Tesla has been pushing camera-only autonomous driving (ditching LIDAR) since well before the chip shortage. I would assume this is part of the same drive.
I'm pulling this from archive.org, because Tesla has removed this blogpost from their servers.
As recently as March, they kept this pro-Radar blogpost up. Only now are they purging this data from their archives. Fortunately, the Internet Archive remembers the history, so they won't find it so easy to rewrite history in their favor.
Sometime between March 2021 and May 2021 (today), Tesla has deleted this blogpost. The above link is now a dead-link. I've included the original blogpost from archive.org in my earlier post, so that you can see the original content.
My expectation is for Tesla to be honest about their history, and not be ones who delete inconvenient blogposts years later. This selective picking-and-choosing of historical posts is immediately suspect, and extremely damaging to the reputation of the Tesla blog.
In any case, the _timing_ of this deletion event tells us everything. Tesla only recently began thinking about Tesla Vision seriously, which provides evidence that this is a temporary supply chain issue, as opposed to a forward looking technological innovation.
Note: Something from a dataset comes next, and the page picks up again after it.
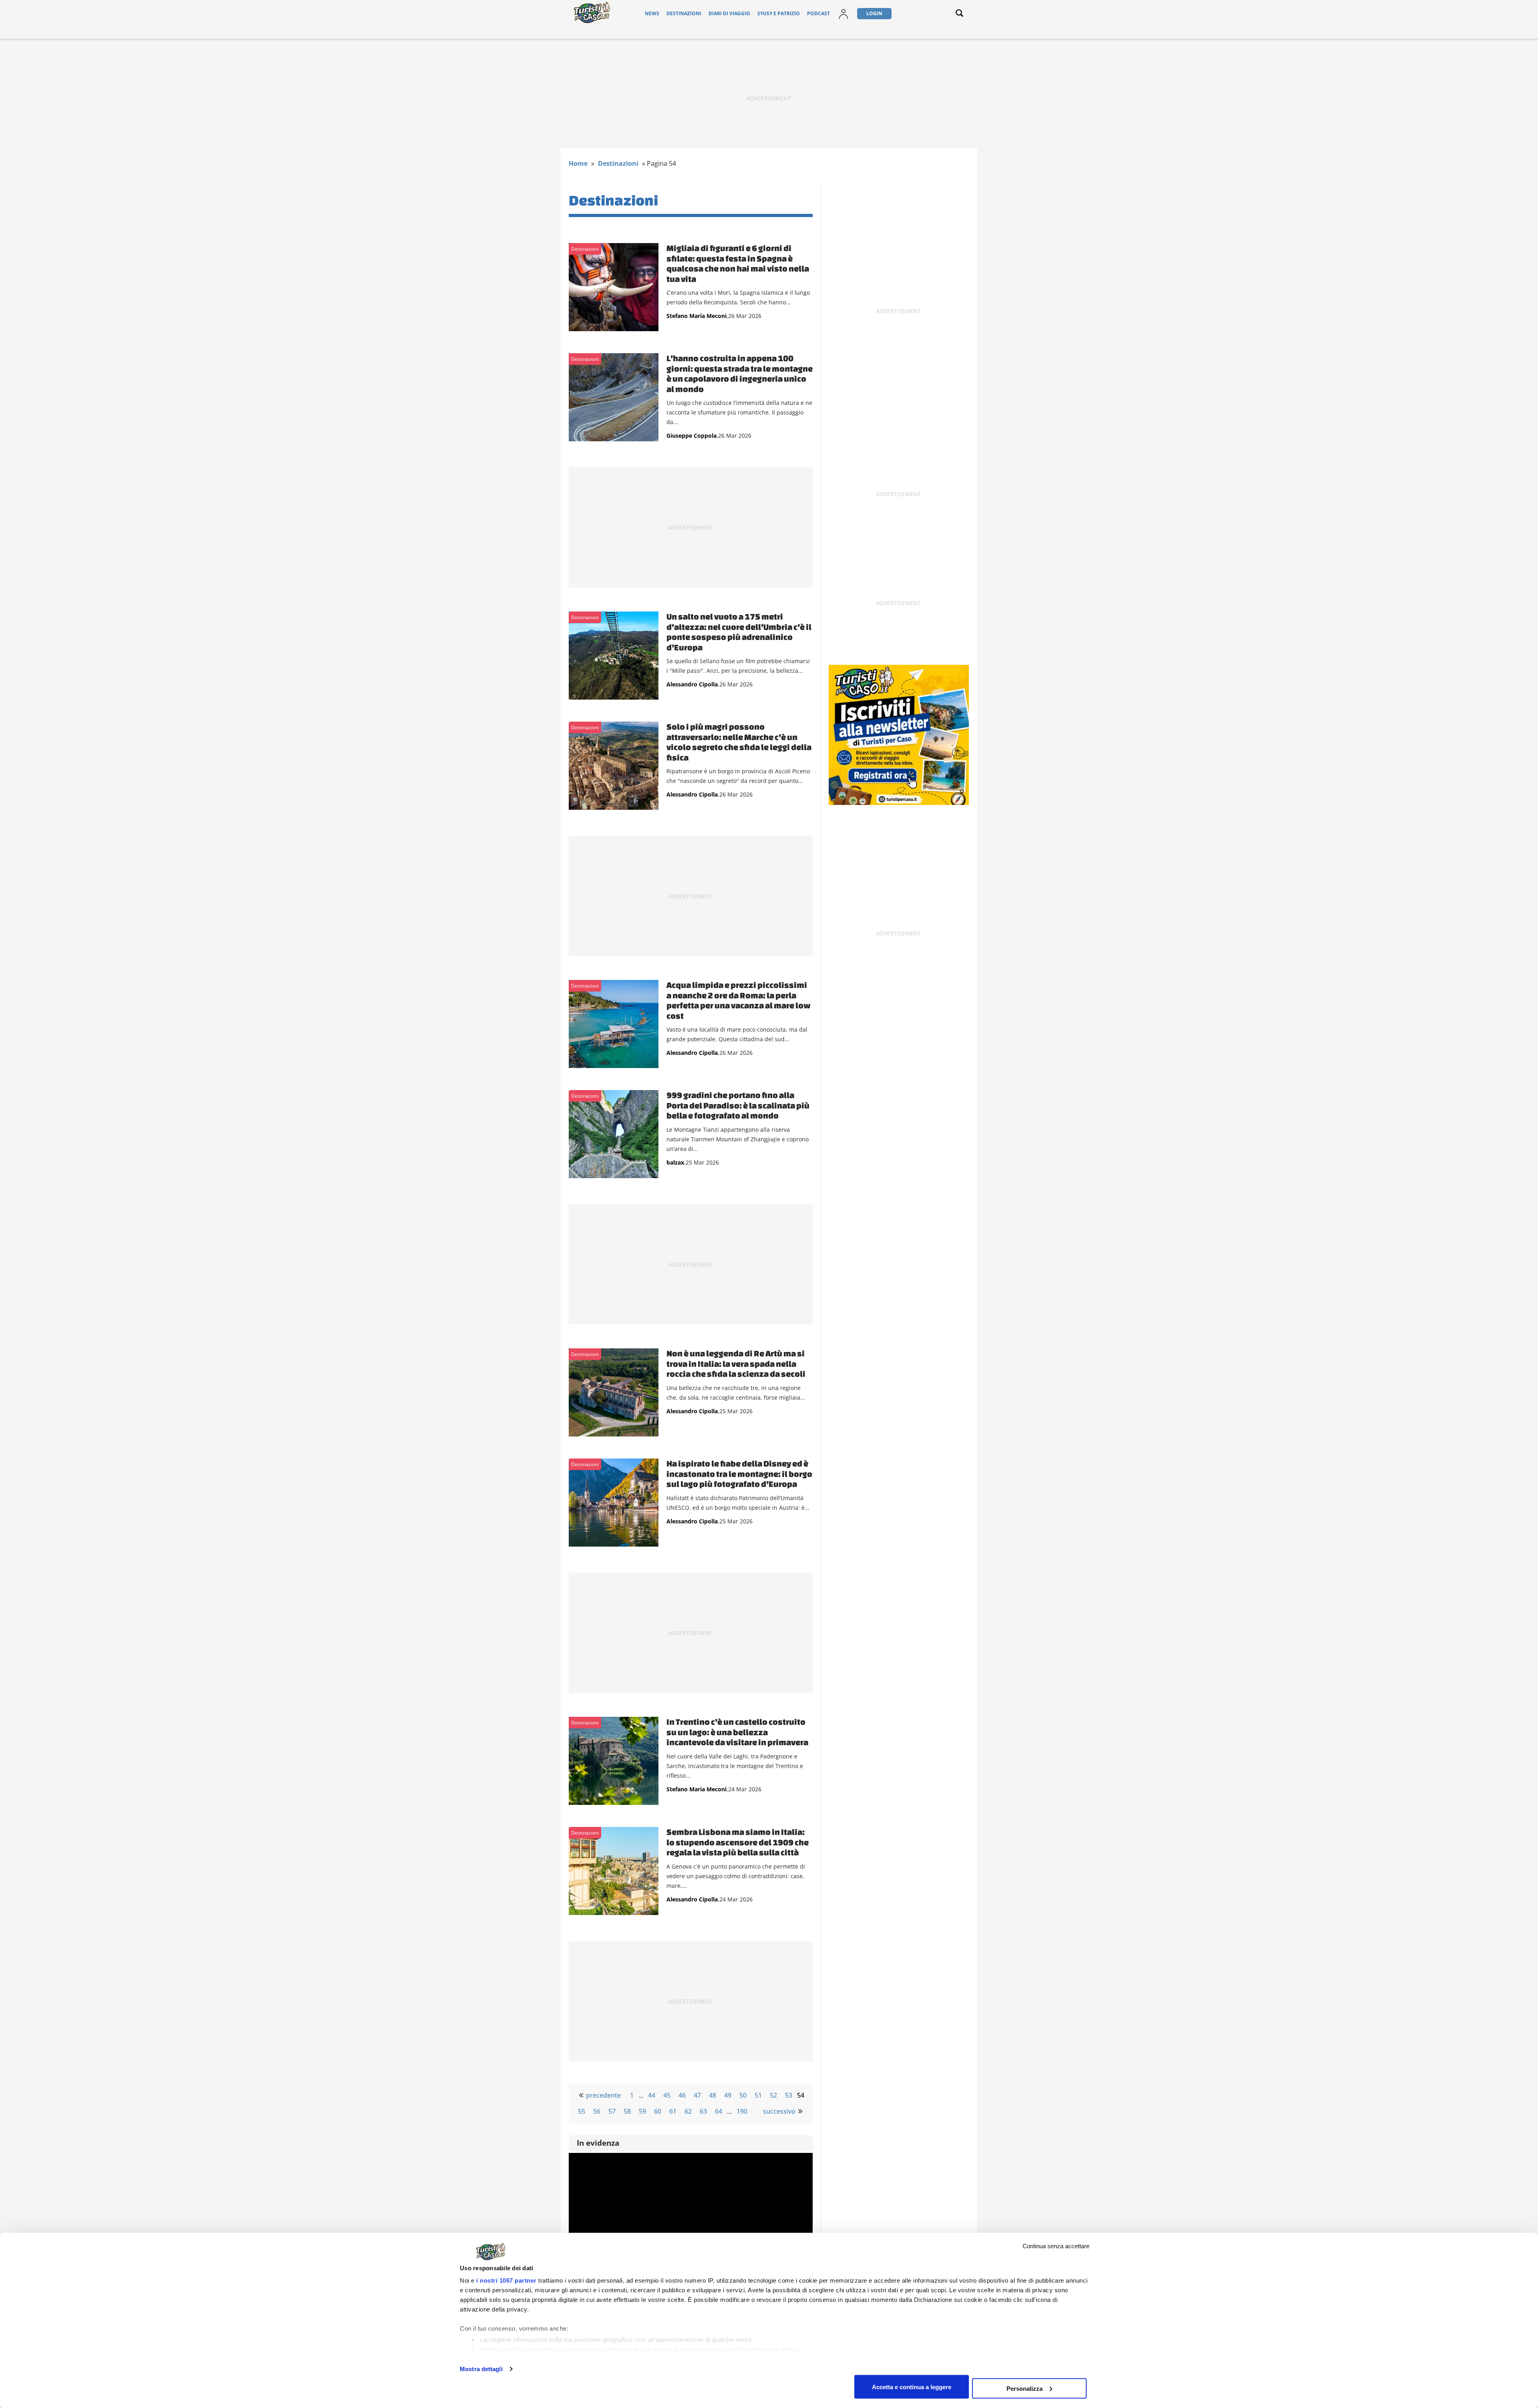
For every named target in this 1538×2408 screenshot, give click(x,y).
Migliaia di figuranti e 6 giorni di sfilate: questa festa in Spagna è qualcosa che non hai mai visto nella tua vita (737, 263)
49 (727, 2095)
Do you really expect, or even want, companies to go back and purge all old engineering blogs which they now disagree with? By calling out an old post as evidence that they are "pro-lidar", you're the one forcing companies to try to curate the public history of their development process.
It’s radar, not lidar, and the point is that Tesla thought the post was contradictory enough to remove it, while all the other content from 2016 is still there.
They haven’t announced anything like that - they’re just using LiDAR rigs to validate data from their vision based approach, particularly distance. It actually even mentions something about it at the bottom of the article you referenced.
No public announcement. They merely have some lidar equipment for testing. I'd be shocked if they haven't already had lidar units for years. After all, you can't compare your approach to lidar if you don't have a lidar unit to compare to.
This might be for improving their camera-based vision system by collecting both camera inputs and accurate ground-truth data via LIDAR to train the system with.